The Washington Times has uncovered something that may turn into one massive headache for the Obama Administration. Apparently, an official in the Raleigh offices of the Animal and Plant Health Inspection Service (APHIS)--an agency in the USDA that monitors plant an animal health in the U.S., particularly with regard to invasive species--sent off a simple e-mail to someone higher up the food chain, someone in DC, asking about sequester cuts. Specifically, this official asked "if there was any latitude" in how the cuts for APHIS would be applied. Apparently, the official was worried about the effect of cuts on fish inspections. He received this response to his rather reasonable query:
We have gone on record with a notification to Congress and whoever else that ‘APHIS would eliminate assistance to producers in 24 states in managing wildlife damage to the aquaculture industry, unless they provide funding to cover the costs.’ So it is our opinion that however you manage that reduction, you need to make sure you are not contradicting what we said the impact would be.
The Washington Times has not named the official or the office who sent the above reply, presumably because it is awaiting a response in that regard. But the message to the APHIS official in Raleigh is crystal clear: the "aquaculture industry" needs to suffer, the cuts need to have a serious impact there because that is what we [the Administration] said would happen. There's really no other way to take this message. It's clearly coming from the Administration and it's clearly saying that whatever flexibility exists, with regard to sequester cuts, it cannot be allowed to contradict any public claims made by the Administration.

In short, the Administration will not allow itself to look foolish here, no matter what. If, for instance, APHIS officials had a plan to cut their budgets that would not have serious repercussions on things like fish inspection, that instead maybe targeted unnecessary and wasteful spending, such a plan would not be allowed because it would make it look like the Administration had misrepresented the consequences of the sequester.

Couple this with Obama's lies about janitorial and security staff on Capitol Hill and the Secretary of Education's lies about teachers getting fired and what do you get? A pretty obvious pattern of deception with a pretty obvious goal of fear-mongering, of scaring the American public. Even with the sequester now in place, the game continues.

And the worst of it: the Administration is prepared to sacrifice public safety in order to maintain its false narrative on the consequences of the sequester.

Since the sequester became a reality, the stock market has--amazingly--failed to collapse. Indeed, the DOW closed at a record high today.
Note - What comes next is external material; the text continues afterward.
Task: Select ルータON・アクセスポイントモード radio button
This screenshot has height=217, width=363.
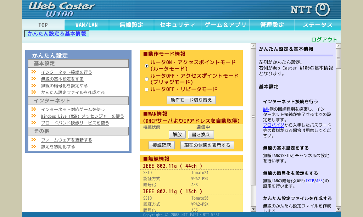Action: pos(146,65)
The ratings agencies came out in praise of the sequester cuts--though they thought more cuts were still necessary--as a means of preserving the country's triple-A credit rating.

It's an odd thing, if Obama had embraced the sequester in full, he could now be trumpeting the reaction of the markets to it; he could have welcomed the opportunity Republicans gave him to control the cuts. But in order to do this, Obama would have to admit something he will never admit: cutting government spending can be a good thing, all by itself. His insistence on a "balanced approach" and on the narrative that only such an approach is helpful has put him behind the proverbial eight ball.

Once upon a time, Rush Limbaugh caught a lot of heat for saying that he "hoped Obama would fail." People took that to mean Limbaugh hoped the country, its economy, would fail. Irony of ironies, now it is Obama who most hope for economic failure, in order to protect his poorly conceived position on the consequences of the sequester. High comedy from the Administration once again.

Cheers, all.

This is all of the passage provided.